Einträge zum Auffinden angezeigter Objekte
###
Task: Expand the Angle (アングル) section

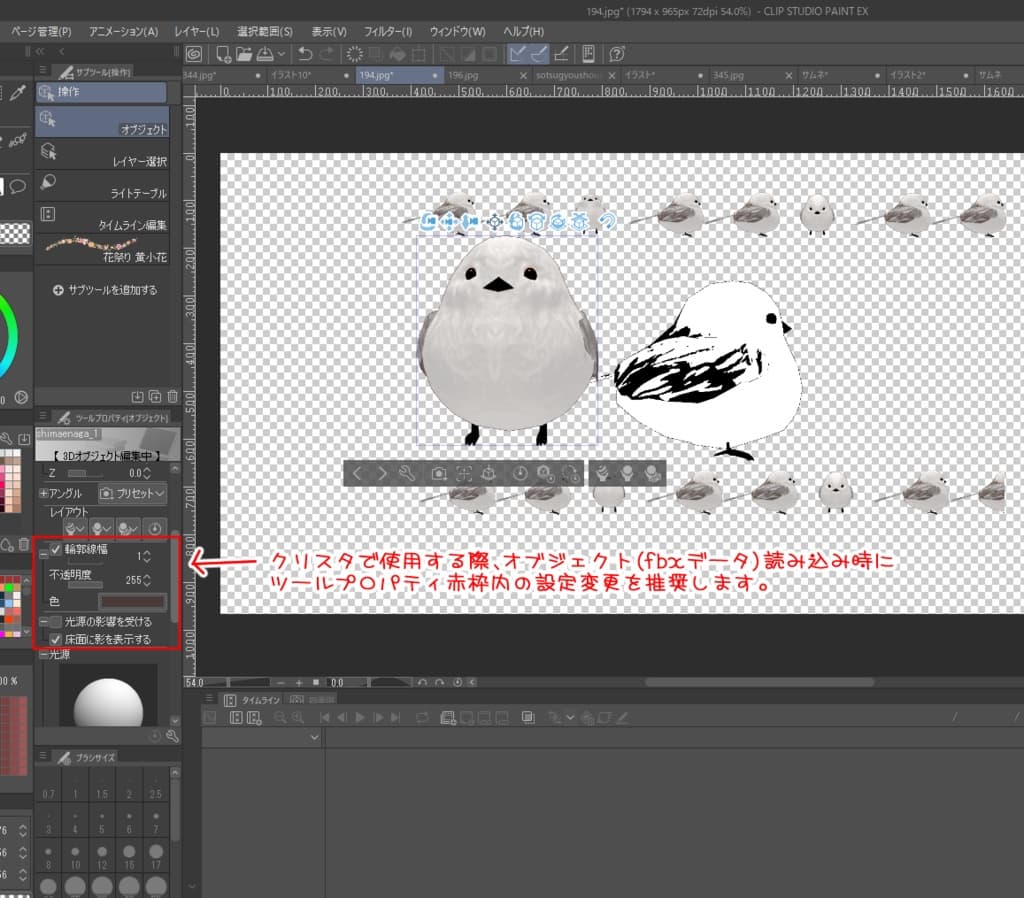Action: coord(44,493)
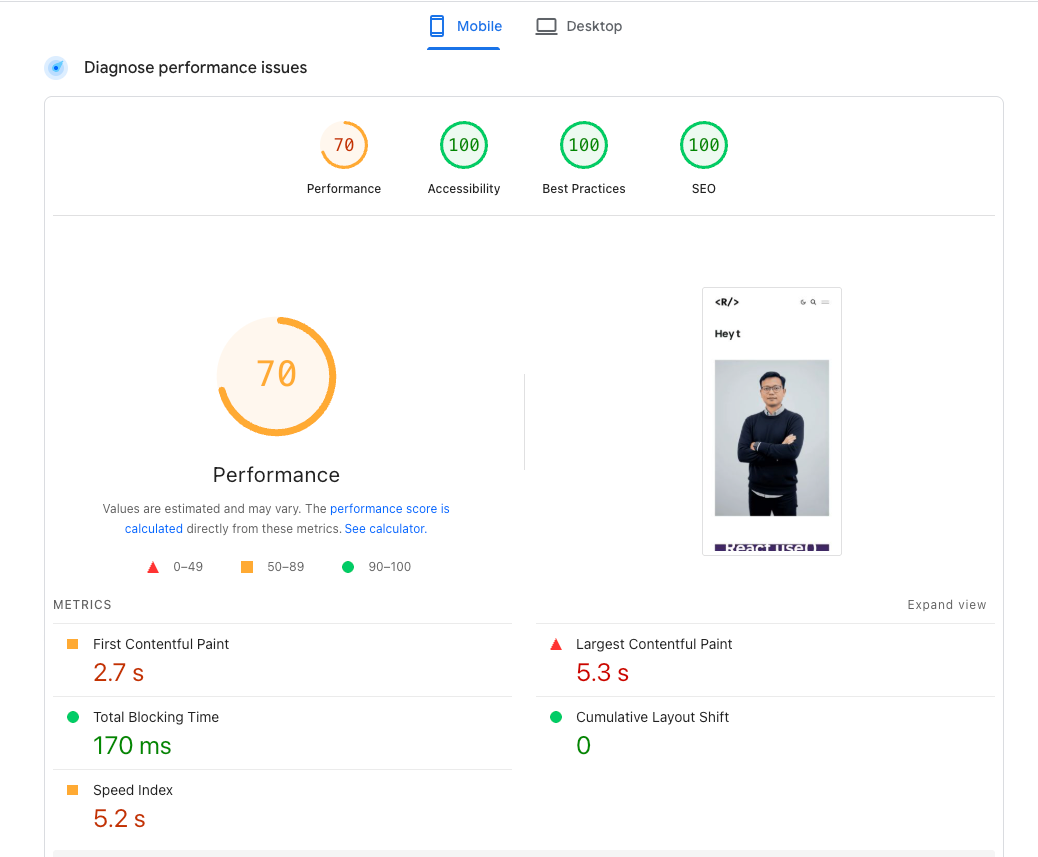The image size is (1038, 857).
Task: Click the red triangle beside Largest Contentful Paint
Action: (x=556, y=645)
###
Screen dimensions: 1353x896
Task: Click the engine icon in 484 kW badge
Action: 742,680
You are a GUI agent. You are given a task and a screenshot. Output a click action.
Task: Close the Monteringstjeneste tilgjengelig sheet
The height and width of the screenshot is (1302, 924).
###
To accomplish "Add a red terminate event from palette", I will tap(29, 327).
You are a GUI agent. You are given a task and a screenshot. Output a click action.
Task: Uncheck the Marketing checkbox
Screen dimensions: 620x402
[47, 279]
###
Schriftliche Aufgabe:
Gib die Zeilen von der Zeile mit "Screen dimensions: 1353x896" bis zur Zeile mit "The height and", beide eingeschlossen, unverändert wieder.

Ergebnis der Aufgabe:
Screen dimensions: 1353x896
Task: Click the engine icon in 484 kW badge
Action: 742,680
You are a GUI agent. You are given a task and a screenshot. Output a click action.
Task: Close the Monteringstjeneste tilgjengelig sheet
The height and width of the screenshot is (1302, 924).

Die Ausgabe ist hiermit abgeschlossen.